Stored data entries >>

-.-.-

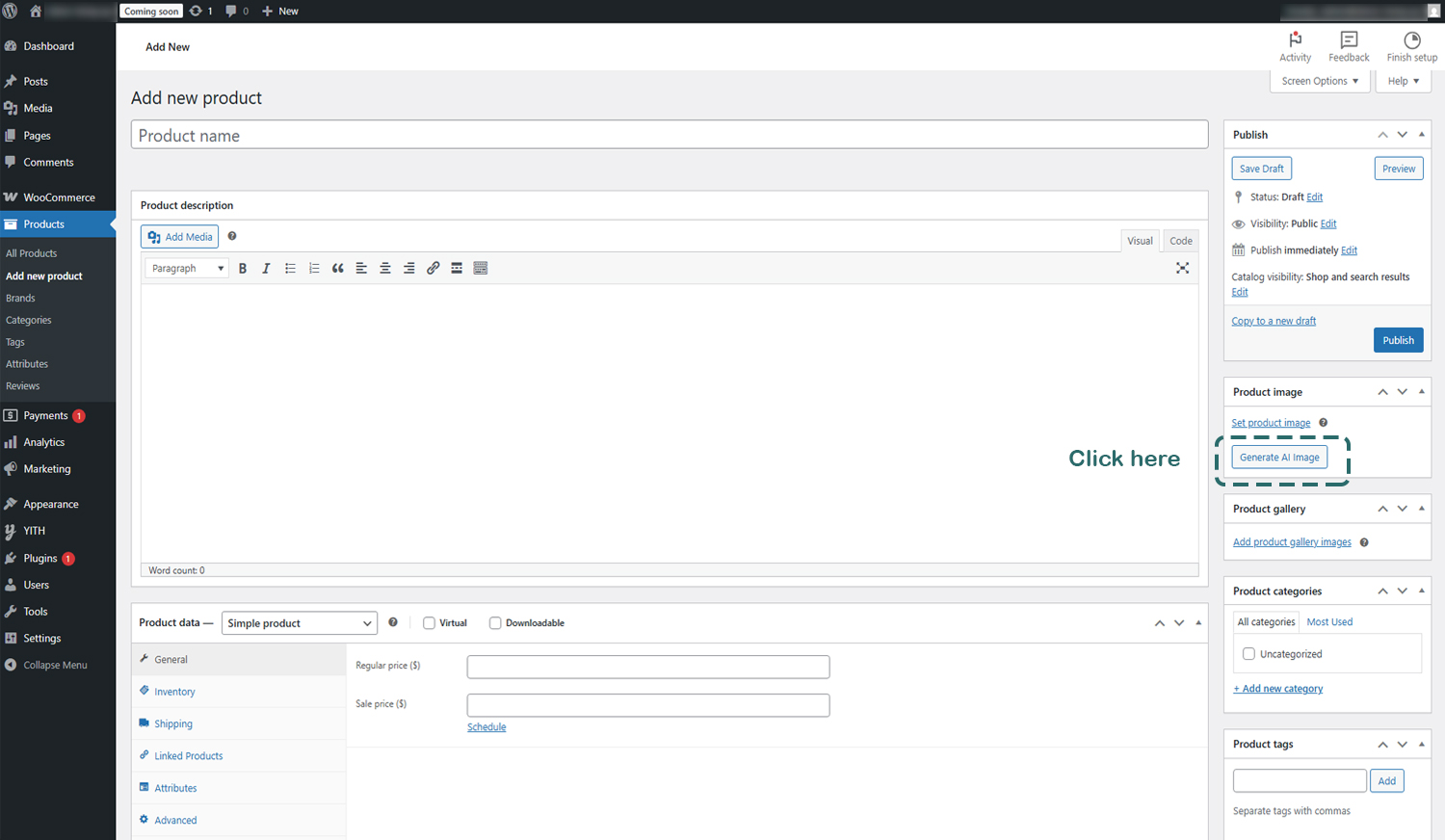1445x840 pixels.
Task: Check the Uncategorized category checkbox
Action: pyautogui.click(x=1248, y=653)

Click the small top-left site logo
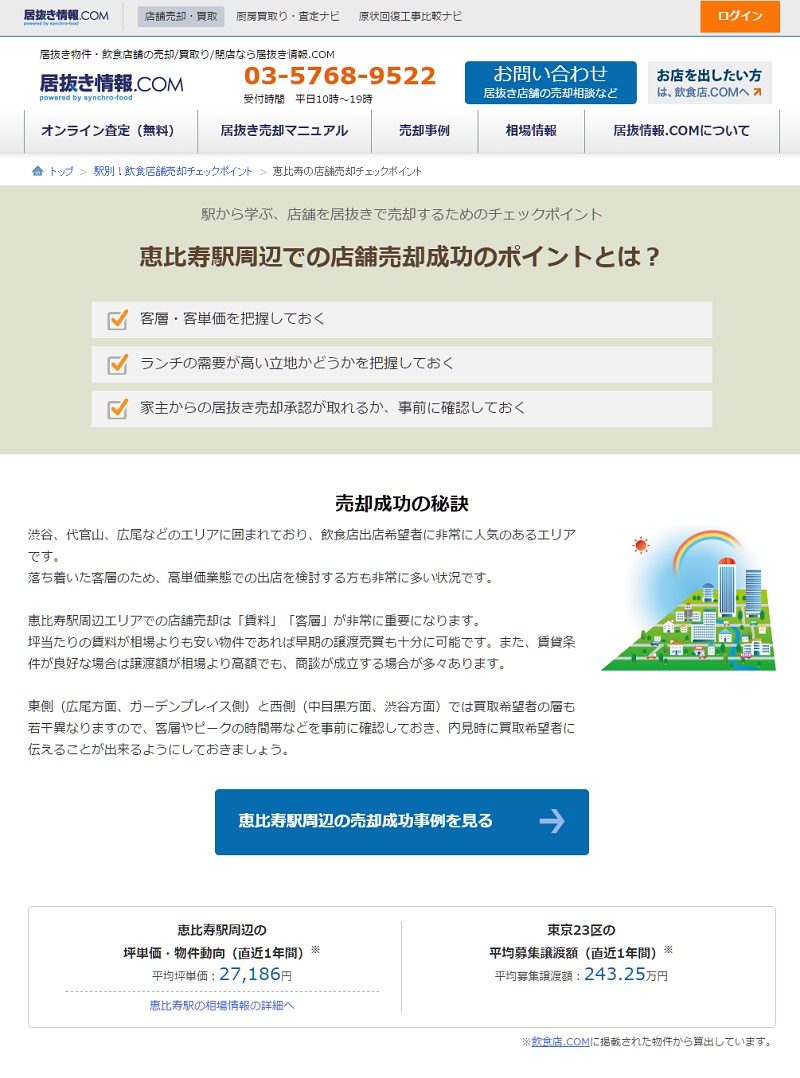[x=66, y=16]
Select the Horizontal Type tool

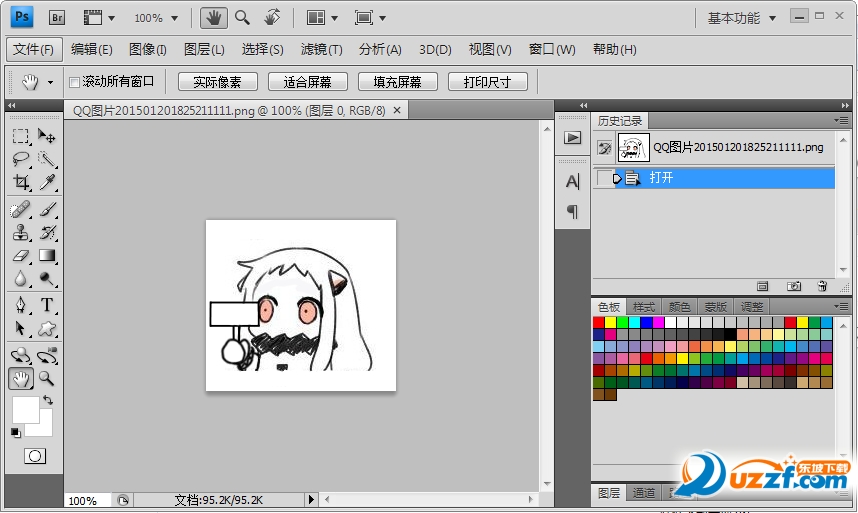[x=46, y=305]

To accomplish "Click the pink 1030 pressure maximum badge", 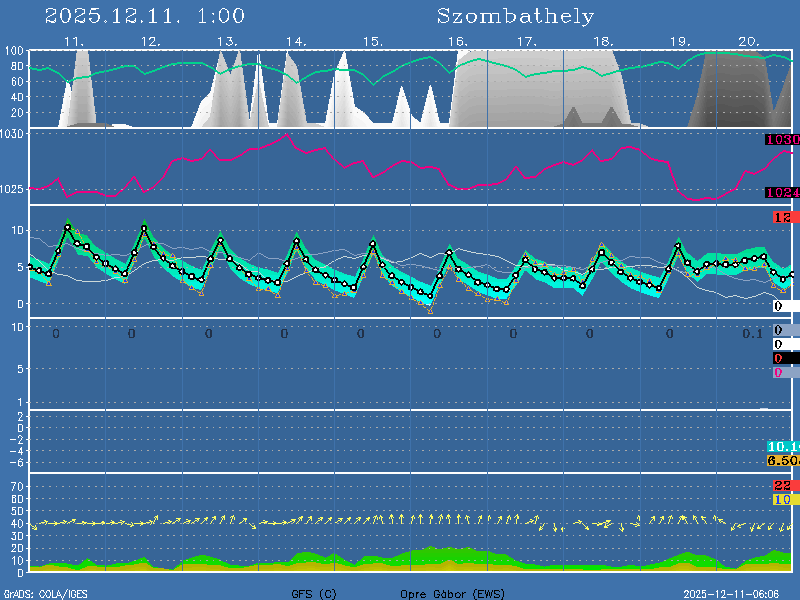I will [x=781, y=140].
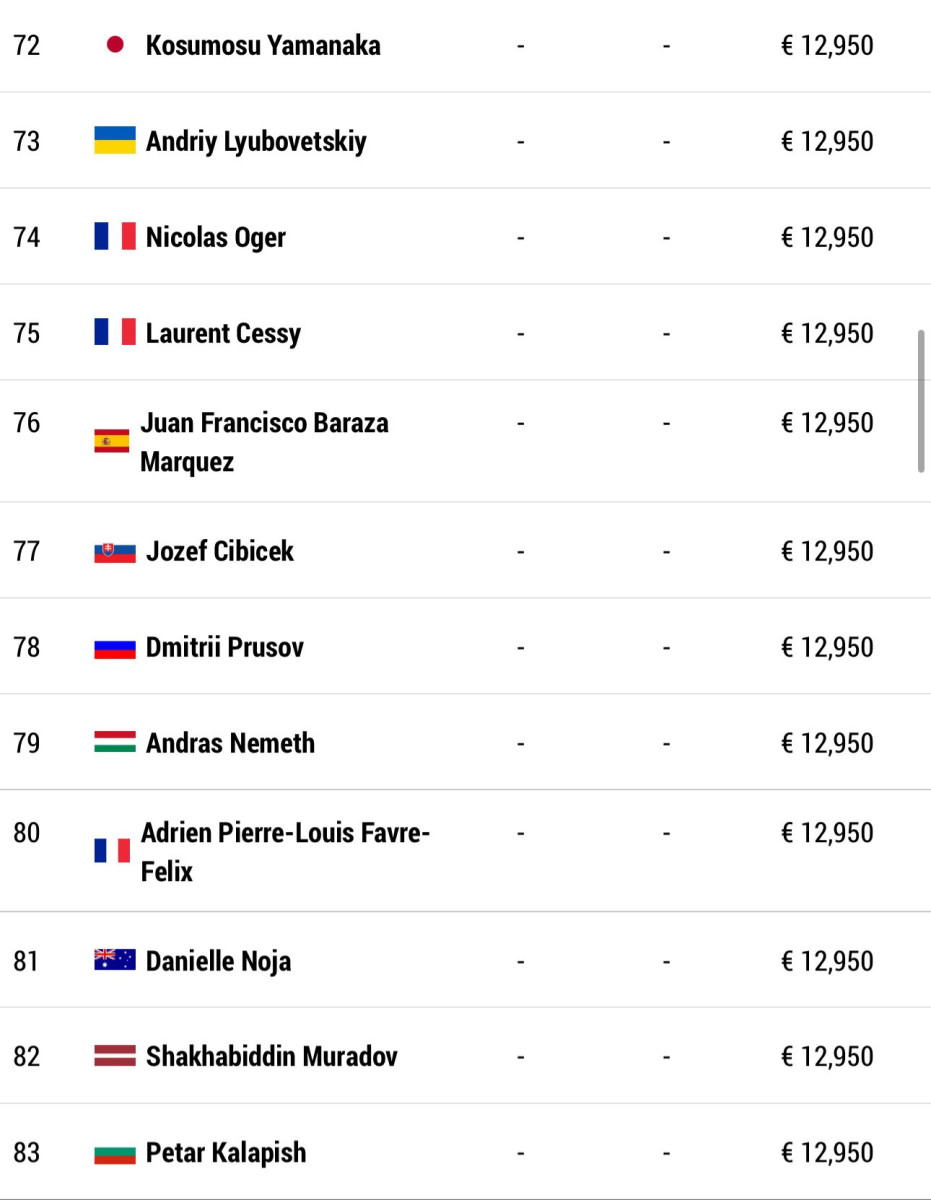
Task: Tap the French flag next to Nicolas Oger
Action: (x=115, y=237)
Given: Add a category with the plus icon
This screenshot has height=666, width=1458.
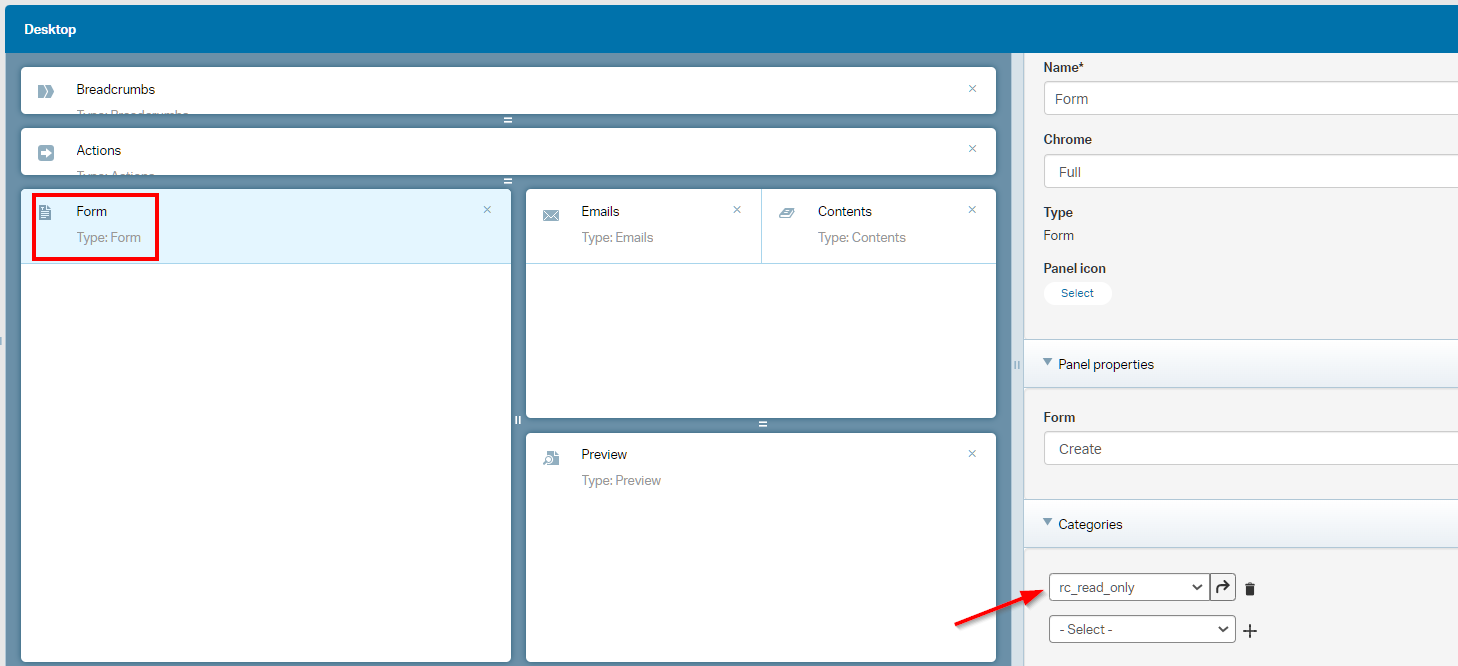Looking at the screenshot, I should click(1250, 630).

-.-.-

YOUR TASK >> Extract exactly the lines from the one containing "Given: Add a category with the plus icon" through the last line of the records above, both included, and leave out the pictures.

RESPONSE FOR THIS EXERCISE >>
Given: Add a category with the plus icon
This screenshot has height=666, width=1458.
Looking at the screenshot, I should click(1250, 630).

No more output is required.